I hate to be the bearer of bad news. We definitely did not see this one coming when we predicted here at TCPAland that courts within the 7th Circuit will likely ignore Marks, and adopt Pinkus post-Marks. Yesterday’s, the Western District Court of Wisconsin, in denying Defendant Charter Communication’s motion to dismiss, applied the definition of an ATDS implemented by FCC’s 2003 order and outright rejected the rationale in Pinkus.
In Mitchell Maes v. Charter Communication, District Judge James D. Peterson ruled that ACA In’l did not invalidate the FCC’s 2003 definition of an ATDS, finding that Plaintiff plausibly alleged the use of an ATDS by alleging that Defendant used a predictive dialer to call Plaintiff.
In so ruling, the Maes court first observes that though ACA Int’l found that the FCC’s definition of an ATDS in its 2015 order was contradictory, ACA Int’l did not reject previous orders:
“What ACA International did was to reject the FCC’s have-your-cake-and-eat-it-too approach to the questions before it . . . but what ACA International did not do is endorse one interpretation over the other, even implicitly.”

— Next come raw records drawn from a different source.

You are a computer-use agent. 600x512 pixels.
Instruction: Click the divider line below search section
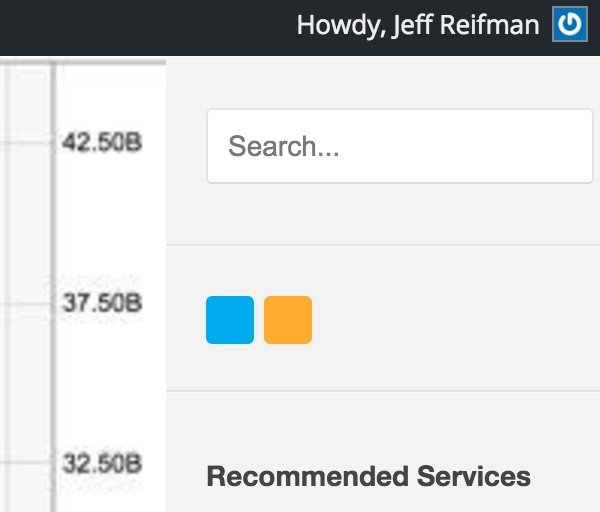click(383, 245)
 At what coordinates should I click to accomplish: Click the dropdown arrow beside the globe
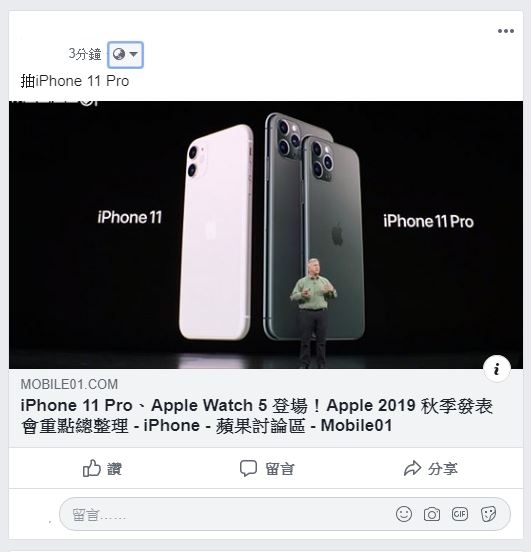pyautogui.click(x=133, y=54)
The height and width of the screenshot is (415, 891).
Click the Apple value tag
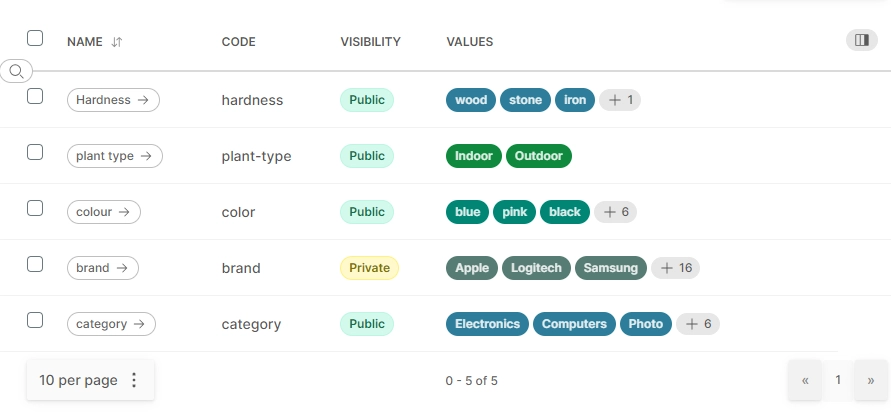click(x=472, y=268)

Quoting (bad) Reyes v. BCA Financial Services, Inc., 312 F. Supp. 3d. 1308, 1321–22 (S.D. Fla. 2018).
So, the Maes court had authority to impose its own interpretation of the TCPA.
The court goes on to reject Defendant’s argument that the court should follow Pinkus v. Sirius – finding Pinkus unpersuasive because it overstates the ACA Int’l holding:
“It overstates the holding of ACA International when it says that the “D.C. Circuit overturned the FCC’s decision in the 2015 Declaratory Ruling to ‘reaffirm . . . the notion that a device can be considered an autodialer even if it has no capacity itself to generate random or sequential numbers […] The text that Pinkus quotes from is not the holding. It is one example from a list of examples of inconsistencies found in the 2015 order. See ACA Int’l, 885 F.3d at 702. Again, the holding was not that a particular definition was wrong, but that the 2015 order contradicted itself.”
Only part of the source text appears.